どぉん、と音がして、着弾した位置に火柱が上がる。
「追撃っ!」
続けて、二撃、三撃と続く。アンティールはその場に立ち止まり、魔法を放ち続けたが、
「ははははははははははははは!」
響き渡る哄笑にゆっくりと力なく突き出した手を下げた。憎々しげに少女が舌打ちをした瞬間、靄が完全にはれた。
笑い声が広場に響き渡っている。
火柱が収まった場所で、ジェヴォーダンがニタニタと立っていた。焦げ臭かったが、ヤツ自身は身綺麗な格好のままである。
「そんな、どうして……」
アメントが絶望に顔を青くした。
「獣どもよぉおお、その女をとらえろぉぉぉお」
「きゃあ!」
複数の毛むくじゃらの手が伸び、彼女を地面に押し付けた。
「紋章移動までぇはぁ、生かしておいてやるぅ。まもなくよぉお、まもなく夜明けよぉおおおお」
俺とアンティールの行く手も、何匹もの獣に阻まれていた。逃げ道はない。
「なぜ、心霊が効かん!」
アメントが悔しそうに叫ぶ。
「貴様のぉぉお、恨みの力はぁ、弱いいいい!」
ジェヴォーダンが笑いながら、倒れ伏したアメントの位置へ向かう。余裕綽々なゆっくりとした歩調だ。
少し離れた位置で、俺とアンティールは立ち尽くすばかりだった。
「その程度の力なら結界の紋章でぇえぇ、難なくふせげるうぅぅう」
ジェヴォーダンは左手の手のひらを突きつけた。四角形が二つ、折り重なったような紋様が浮かんでいる。
あれが「結界の紋章」か。ジェヴォーダンは心底可笑しそうに、ニタニタと笑いながら左手をアメントの頭頂に掲げた。
「う」
「獣よぉ、もうはなしてよいぞぉぉお」
少女を地面に押さえ込んでいた獣が離れる。
アメントは憎々しげにジェヴォーダンを睨み付けながら、立ち上がったが、どうにも様子が変だ。
「これは……」
見えない壁に四方が取り囲まれているみたいだった。

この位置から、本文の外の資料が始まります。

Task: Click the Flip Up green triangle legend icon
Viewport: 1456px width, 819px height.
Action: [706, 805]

パントマイムのようにアメントは必死に透明な壁を叩いているが、前に進むことはできないようだった。
「これこそが結界の紋章おぉぉお、さあああてぇええ」
ぐるりとこちらに首を動かし、はっきりと明確に、ジェヴォーダンは俺を睨み付けた。
「不死と輪廻よぉぉ。次は貴様らの番だぁぁあ、夜明けまで、まもなくぅ、大人しくするがよいいぃいいい」
右手の人差し指をピンとたてて、俺を指差す。
「獣どもよぉぉぉ、そこなうつけどもを捕らえよおおお」
一斉に鳴き声があがる。絶望が津波のように押し寄せてきた。
ベルトから鞘を外してから、剣を抜き、構える。
アンティールもファイティングポーズをとった。持っていた杖はジェヴォーダンに捕まったときに破棄されたらしい。
数分先が虐殺だろうと、抵抗しないわけにはいかない。
溢れんばかりの獣の群れ。
絶望が脳裏を掠めるが、考えたって現状は変わらない。ただ、前に進むだけだ。
「うぉお!」
アンティールと背中合わせになる。そうせざるを得なかった。お互い前方の敵に集中するしかないのだ。

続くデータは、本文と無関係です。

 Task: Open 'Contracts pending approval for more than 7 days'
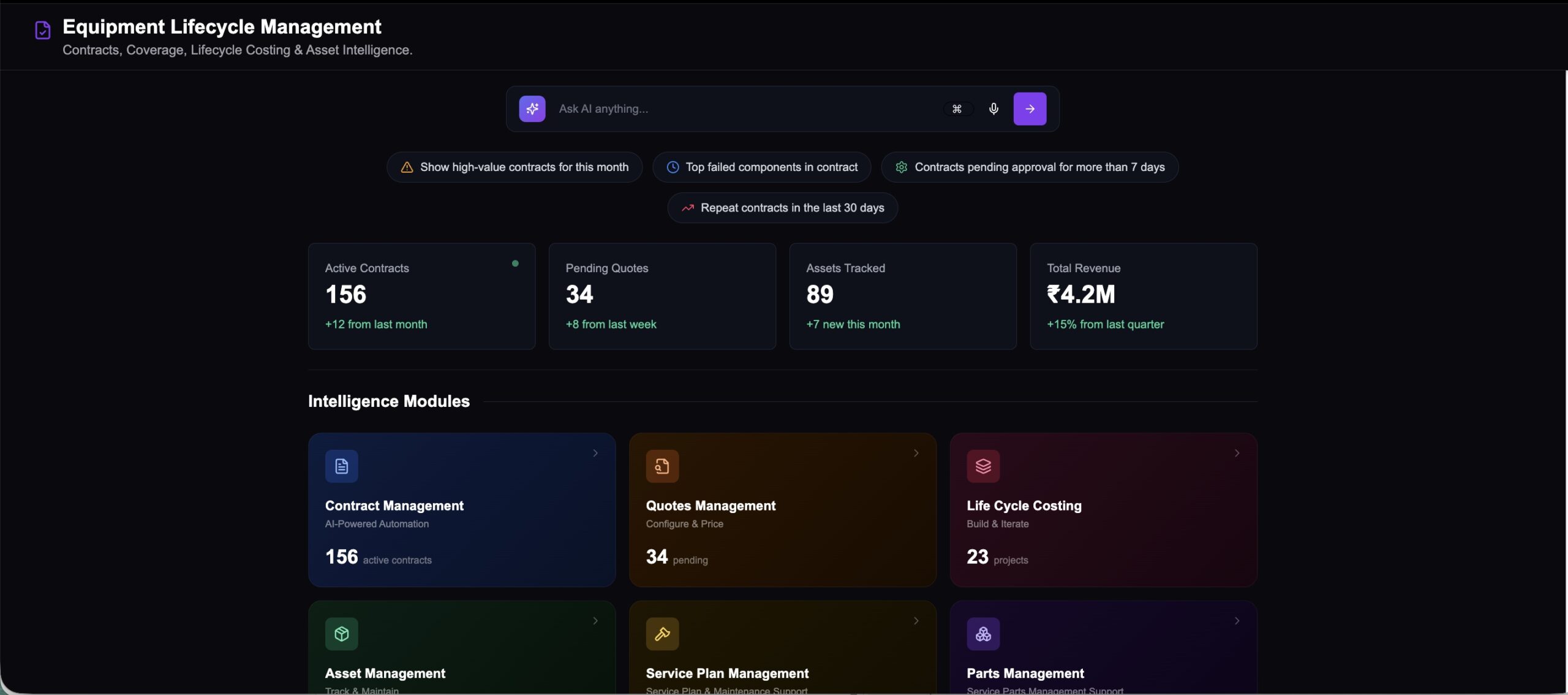[x=1029, y=167]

人狼、振り下ろされる爪を鞘でいなし、脇腹から切り上げる。
一体一体はそれほど強くない。緩慢な動作で動きも読みやすい。背後がアンティールによって、守られているので囲まれることはなかったが、一番の問題は数と体力だった。はやくも息切れがし始めている。

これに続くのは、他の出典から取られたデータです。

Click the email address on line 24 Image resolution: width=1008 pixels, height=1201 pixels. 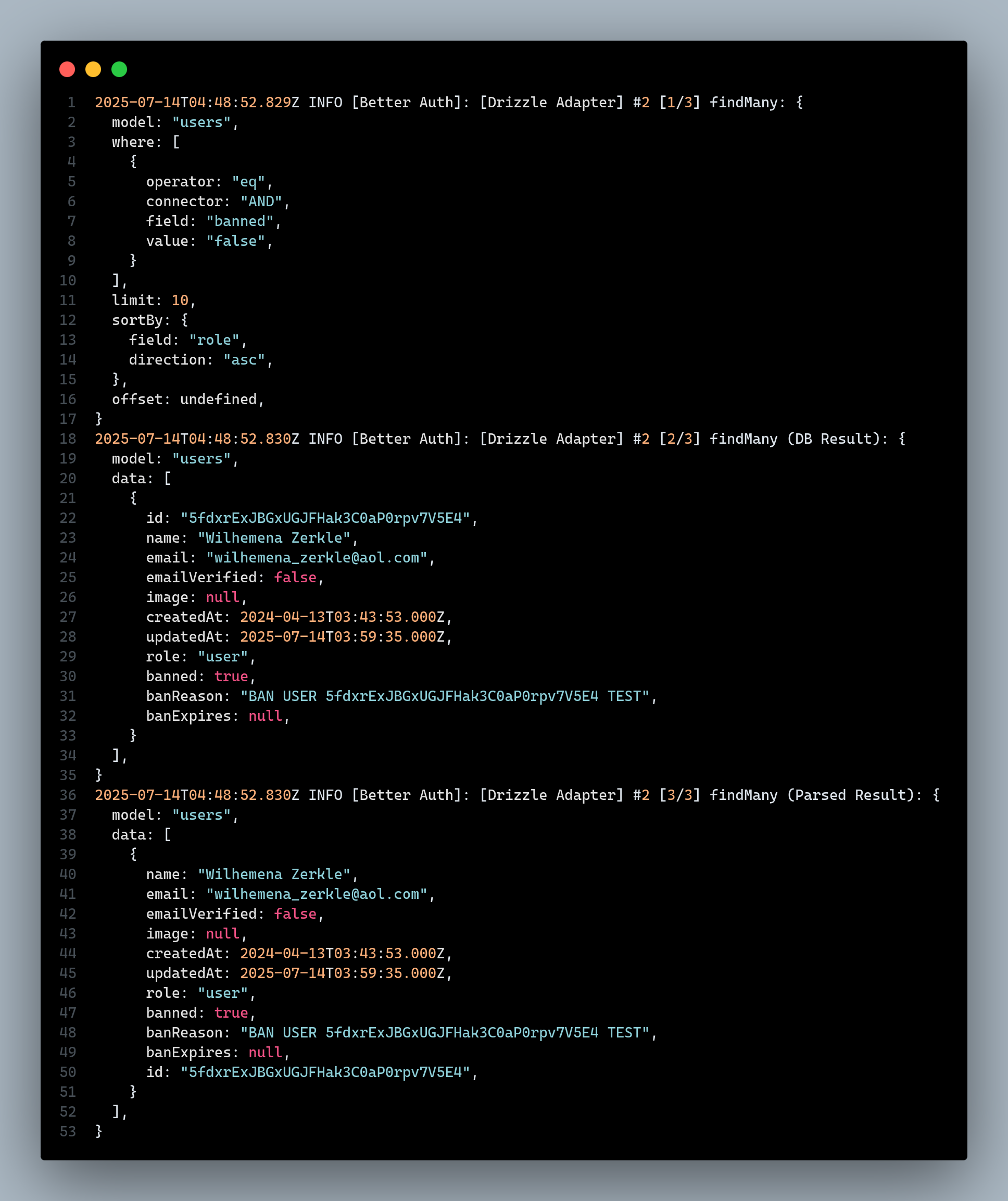coord(316,558)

後方で爆発音がした。アンティールがなにか魔法を使ったらしい。
「そのままで聞いてください」
「なんだ?」
豚の右足を切り捨てる。後ろの猫が飛び上がっている。
「アメントをなんとか救いだしてください」
「無理だろ! この数、どうしようもない!」
「無理だとか無駄だとか聞きあきたし、あったとしても私たちには関係ありません。つまるところ私たちの目的は最初から最後まで彼女を救うことだけなのですから」
バキバキと急激になにかが凍りつく音がした。氷結魔法を使ったらしい。
そのまま、目の前の獣どもと相対しながらアメントと会話を続ける。
「斜線上にアメントとジェヴォーダンが並ぶ位置に来ています。最大限の威力をもった極大火炎魔法をぶっぱなし、前方の深淵の獣どもを一網打尽にします。結界の紋章で守られているのでアメントがやられるのとはないでしょう。あわよくばジェヴォーダンも倒せれるかもしれません……」
完全にスキをついたアンティールの白刃の一撃や、アメントの心霊の紋章すら通用しなかったのだ。うまく行くとは思えなかった。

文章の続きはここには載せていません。